Lurasidone and fluoxetine reduce novelty-induced hypophagia and NMDA receptor subunit and PSD-95 expression in mouse brain

Abstract

Lurasidone, a novel second-generation antipsychotic agent, exerts antidepressant actions in patients suffering from bipolar type I disorder. Lurasidone acts as a high affinity antagonist at multiple monoamine receptors, particularly 5-HT_2A, 5-HT₇, D₂ and α₂ receptors, and as a partial agonist at 5-HT_1A receptors. Accumulating evidence indicates therapeutic actions by monoaminergic antidepressants are mediated via alterations of glutamate receptor-mediated neurotransmission.

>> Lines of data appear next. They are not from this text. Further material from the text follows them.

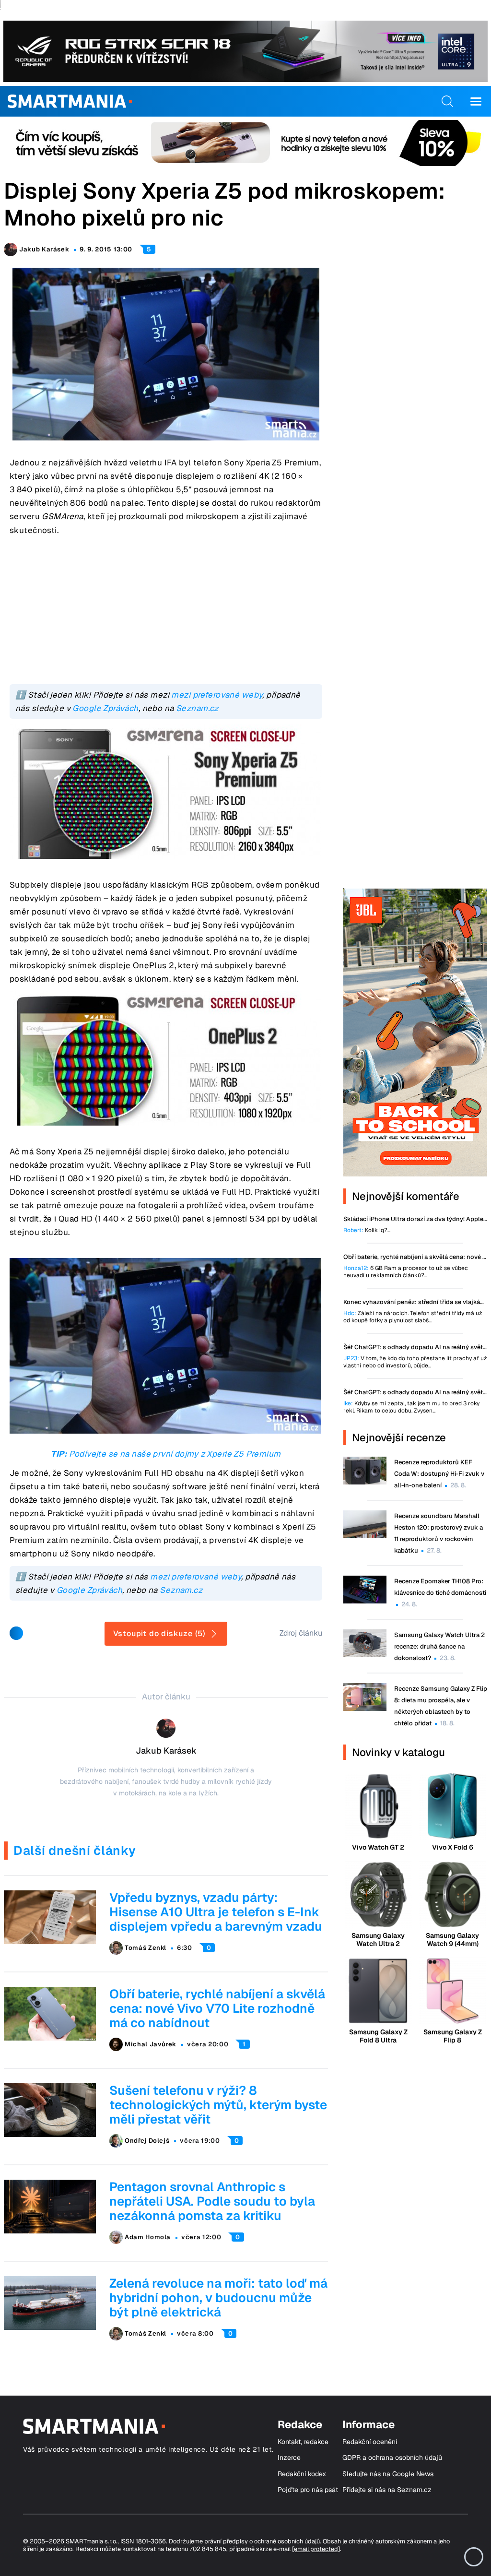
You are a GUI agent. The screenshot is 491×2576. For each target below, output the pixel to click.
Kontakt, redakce (303, 2442)
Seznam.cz (197, 708)
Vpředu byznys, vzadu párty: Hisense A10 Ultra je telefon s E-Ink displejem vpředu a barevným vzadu (215, 1912)
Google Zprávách (105, 708)
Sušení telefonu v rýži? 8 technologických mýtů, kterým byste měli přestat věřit (218, 2104)
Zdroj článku (301, 1633)
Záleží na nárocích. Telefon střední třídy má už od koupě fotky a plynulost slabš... (412, 1317)
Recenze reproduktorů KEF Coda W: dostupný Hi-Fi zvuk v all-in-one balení (439, 1473)
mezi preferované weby (216, 694)
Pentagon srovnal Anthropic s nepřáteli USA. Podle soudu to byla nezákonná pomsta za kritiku (212, 2201)
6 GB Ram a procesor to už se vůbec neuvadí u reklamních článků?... (405, 1272)
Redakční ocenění (369, 2442)
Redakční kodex (302, 2474)
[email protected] (316, 2549)
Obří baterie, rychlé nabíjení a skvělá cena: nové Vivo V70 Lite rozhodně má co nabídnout (217, 2008)
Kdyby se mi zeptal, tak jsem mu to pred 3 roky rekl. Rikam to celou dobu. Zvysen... (411, 1407)
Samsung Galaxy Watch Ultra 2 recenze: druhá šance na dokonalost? (439, 1646)
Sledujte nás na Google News (387, 2474)
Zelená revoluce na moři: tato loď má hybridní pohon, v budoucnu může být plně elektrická (218, 2297)
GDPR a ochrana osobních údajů (392, 2458)
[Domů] (70, 101)
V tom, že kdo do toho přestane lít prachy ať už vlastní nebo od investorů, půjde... (415, 1362)
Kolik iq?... (366, 1230)
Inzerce (289, 2458)
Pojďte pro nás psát (308, 2490)
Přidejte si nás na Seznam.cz (387, 2490)
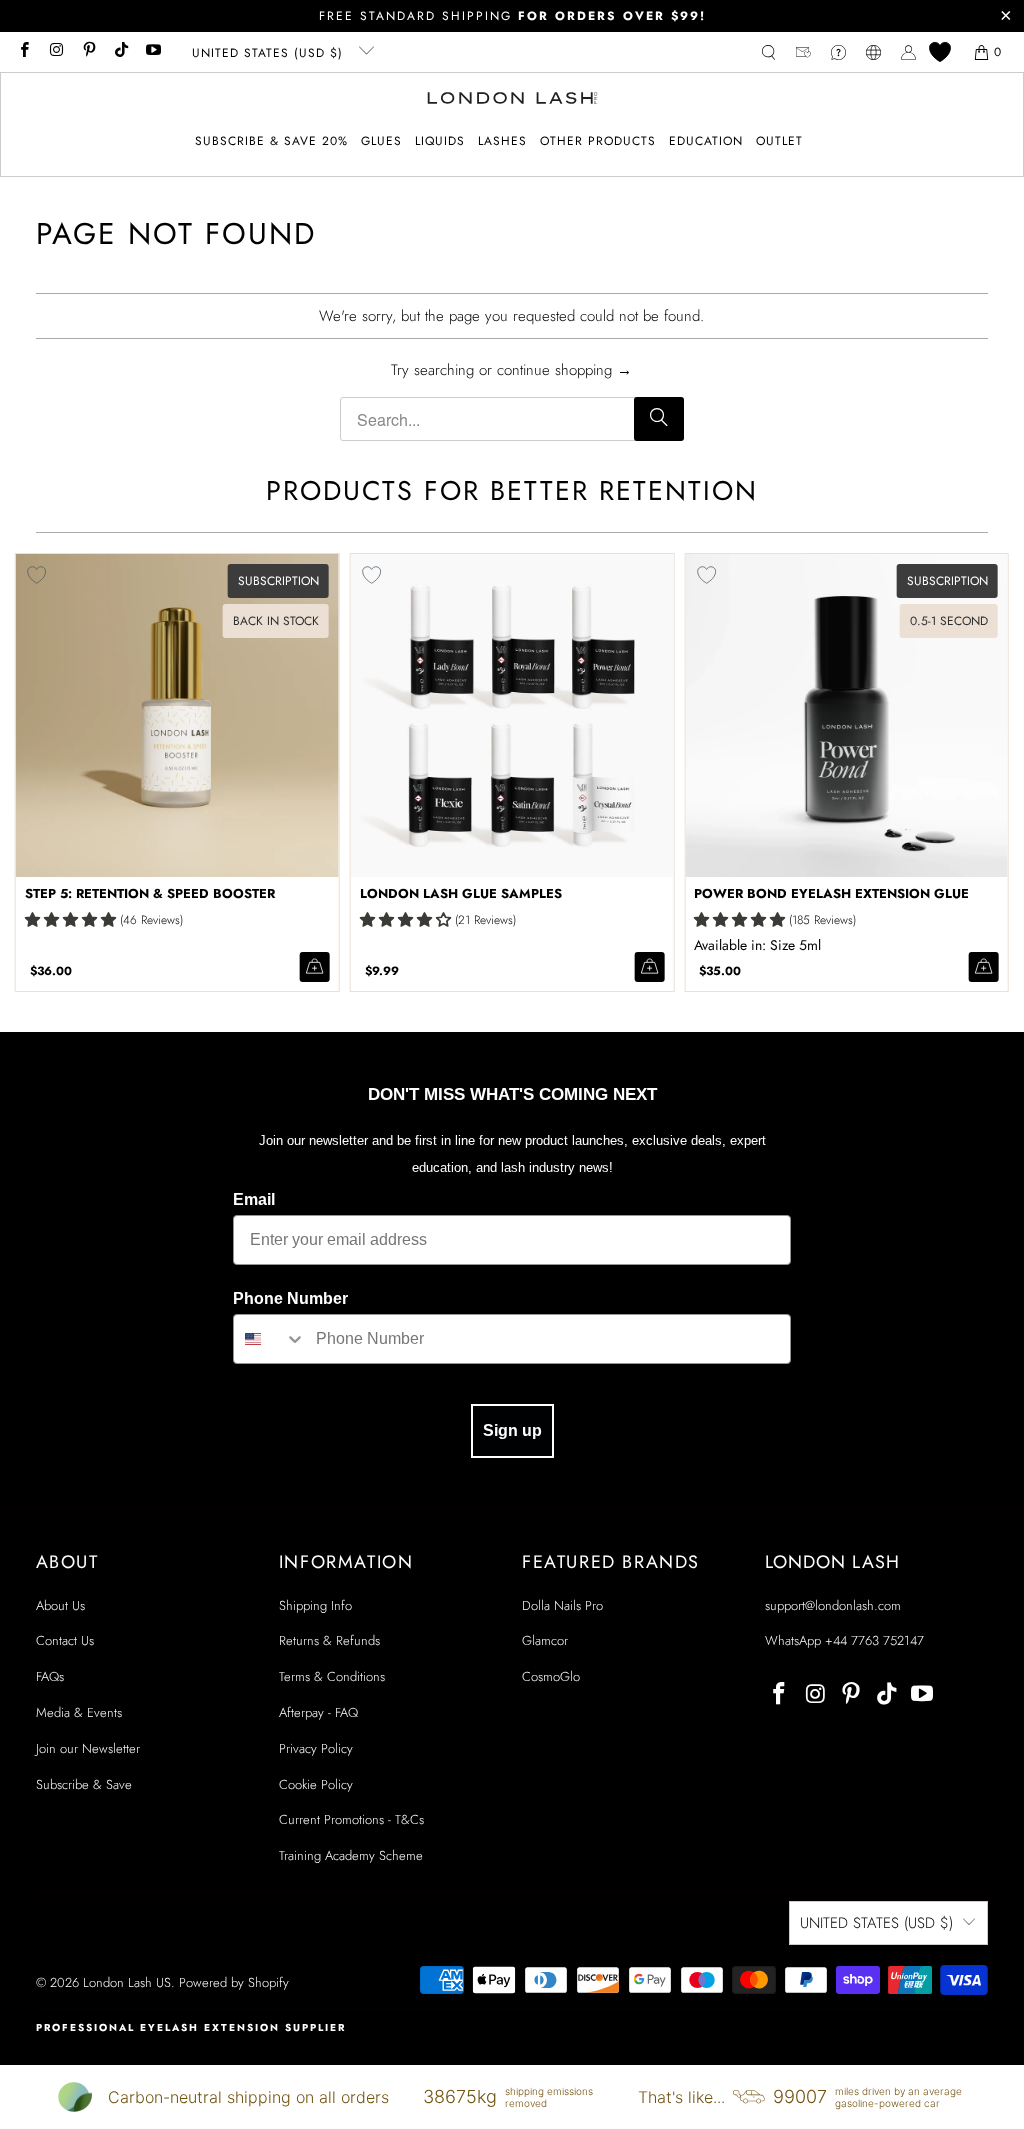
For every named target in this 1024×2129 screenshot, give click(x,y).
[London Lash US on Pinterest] (88, 52)
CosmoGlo (551, 1676)
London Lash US (127, 1982)
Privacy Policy (316, 1748)
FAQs (50, 1676)
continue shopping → (564, 370)
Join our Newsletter (88, 1748)
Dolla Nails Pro (562, 1605)
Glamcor (545, 1640)
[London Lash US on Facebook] (23, 52)
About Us (60, 1605)
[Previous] (35, 772)
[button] (381, 141)
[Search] (659, 419)
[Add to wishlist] (372, 575)
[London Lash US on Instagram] (55, 52)
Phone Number (290, 1298)
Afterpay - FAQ (318, 1712)
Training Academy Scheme (351, 1855)
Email (254, 1199)
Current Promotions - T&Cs (351, 1819)
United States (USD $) (270, 53)
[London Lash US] (512, 100)
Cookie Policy (316, 1784)
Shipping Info (315, 1605)
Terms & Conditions (332, 1676)
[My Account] (908, 52)
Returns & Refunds (329, 1640)
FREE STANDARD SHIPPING (512, 16)
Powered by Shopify (234, 1982)
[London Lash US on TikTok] (120, 52)
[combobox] (270, 1339)
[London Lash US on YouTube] (152, 52)
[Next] (989, 772)
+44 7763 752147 (874, 1640)
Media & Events (79, 1712)
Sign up (512, 1430)
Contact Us (65, 1640)
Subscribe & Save (84, 1784)
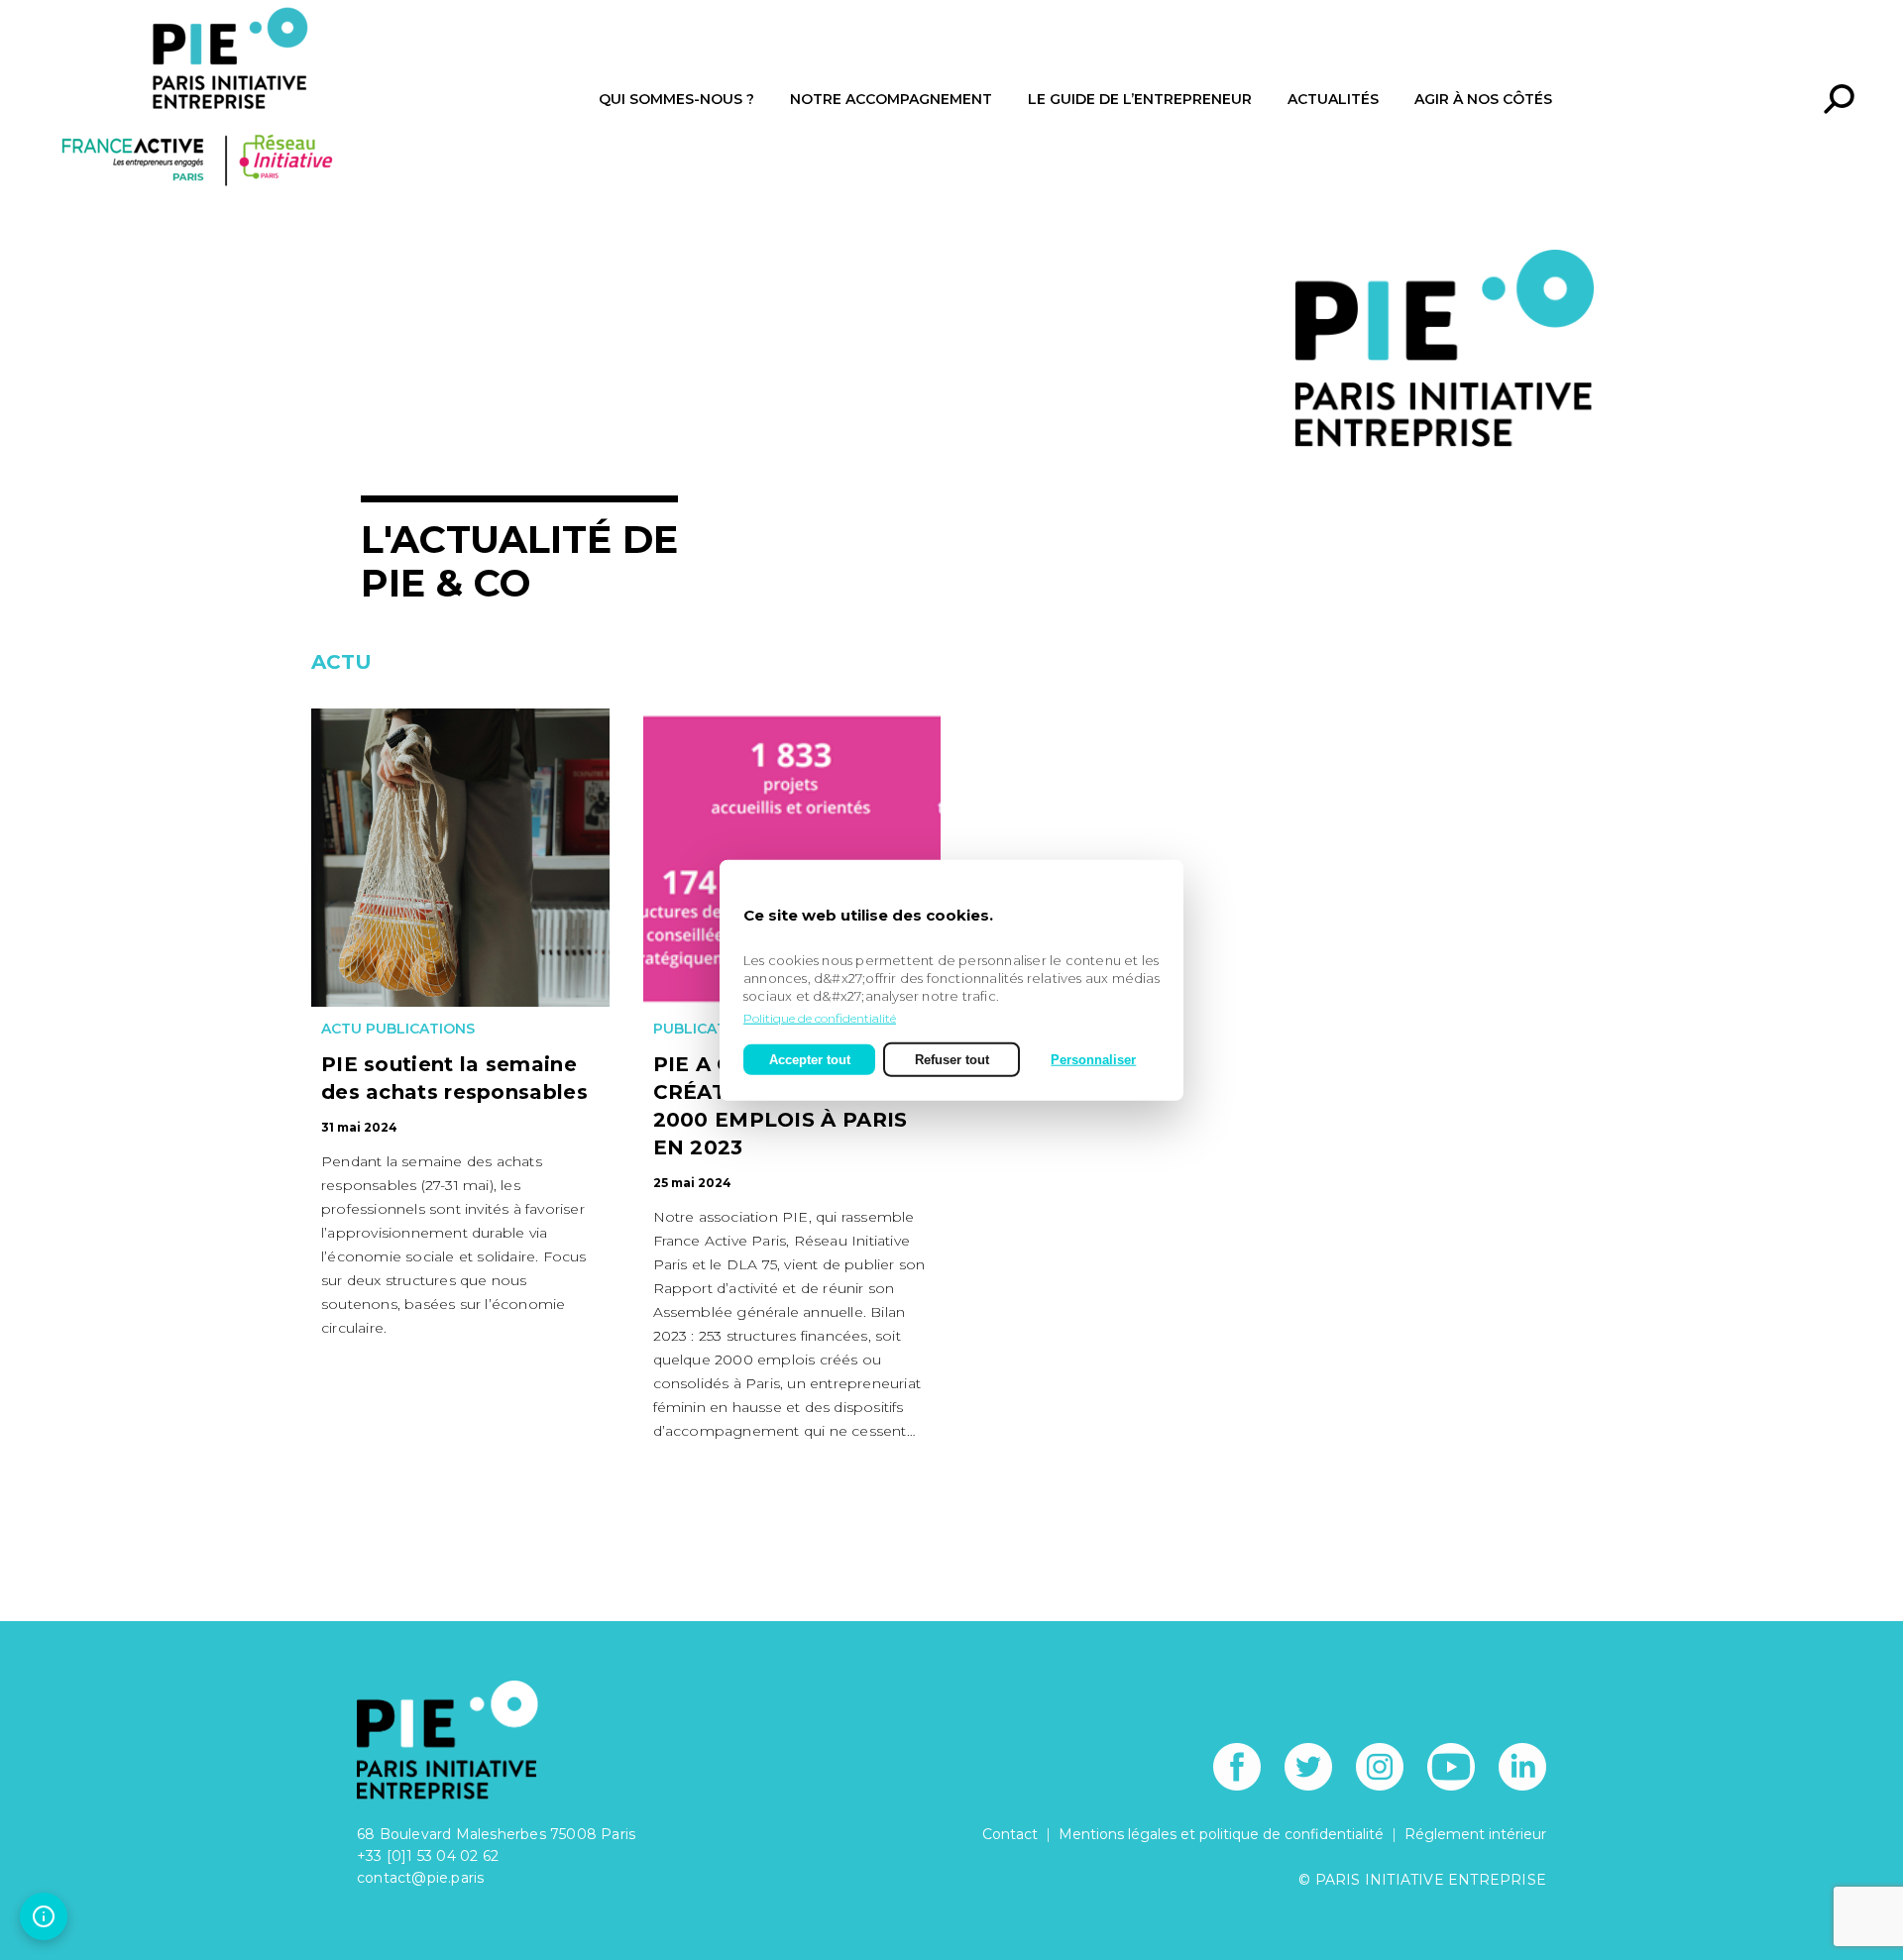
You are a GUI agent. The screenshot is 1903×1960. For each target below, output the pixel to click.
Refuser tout (952, 1058)
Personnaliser (1093, 1058)
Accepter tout (809, 1058)
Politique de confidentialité (819, 1017)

Here, we used mice and investigated the effects of chronic oral administration of vehicle, lurasidone (3 or 10 mg/kg) or fluoxetine (20 mg/kg) in the novelty induced hypophagia test, a behavioral test sensitive to chronic antidepressant treatment. We subsequently performed biochemical analyses on NMDA receptor subunits and associated proteins. Both lurasidone and fluoxetine reduced the latency to feed in the novelty-induced hypophagia test. Western blotting experiments showed that both lurasidone and fluoxetine decreased the total levels of NR1, NR2A and NR2B subunits of NMDA receptors and PSD-95 (PostSynaptic Density-95) in hippocampus and prefrontal cortex. Taken together, these data indicate that antidepressant/anxiolytic-like effects of lurasidone, as well as fluoxetine, could involve reduced NMDA receptor-mediated signal transduction, particularly in pathways regulated by PSD-95, in hippocampus and prefrontal cortex.

Introduction

Lurasidone is a novel atypical antipsychotic which alleviates both positive and negative symptoms of schizophrenia (Citrome et al., 2012, Meltzer et al., 2011). In addition, lurasidone has recently also been approved by the food and drug administration (FDA) for treatment of bipolar depression. Lurasidone acts as an antagonist at dopamine D2, serotonin 5-HT_2A and 5-HT₇ and adrenergic α₂ receptors (Cates et al., 2013, Ishiyama et al., 2007) and as a partial agonist at 5-HT_1A receptors (Ishibashi et al., 2010). It possesses antidepressant properties, either when used as a monotherapy (Loebel et al., 2014a) or an adjuvant therapy (Loebel et al., 2014b), for type I bipolar depression. Accordingly, chronic lurasidone administration induces antidepressant-like effects in rodent models (Cates et al., 2013, Luoni et al., 2013, Luoni et al., 2014).

An increasing amount of evidence indicates that serotonergic modulation of glutamatergic neurotransmission is a plausible approach in treating depression and cognitive dysfunction (Pehrson and Sanchez, 2014, Sanacora et al., 2008). It has, for example, been indicated that chronic treatment with different classes of monoaminergic antidepressants decreases N-methyl-d-aspartate receptor (NMDAR) function (Skolnick et al., 1996). Clinical trials have shown that a single, subanesthetic dose of the non-selective NMDAR antagonist, ketamine, has a rapid and sustained antidepressive effect (Sanacora et al., 2008, Zarate et al., 2006). Moreover, preclinical studies in rodents indicate that treatment with an acute, subanesthetic dose of ketamine or Ro25-6981 (a NR2B subunit-specific NMDAR antagonist) have rapid and sustained antidepressive effects at the behavioral level (Autry et al., 2011, Kiselycznyk et al., 2011, Li et al., 2010, Maeng et al., 2008) which are accompanied by altered presynaptic (Muller et al., 2013, Stan et al., 2014) and postsynaptic NMDAR-mediated signaling (Autry et al., 2011, Li et al., 2010, Maeng et al., 2008). Given this background, the current study aimed at exploring the effects of chronic treatment with lurasidone or fluoxetine on antidepressive/anxiolytic-like properties in the novelty-induced hypophagia test, which is sensitive to chronic antidepressant treatment, and in regulating the levels of NMDA receptor subunits and associated proteins, in hippocampus and prefrontal cortex of mice.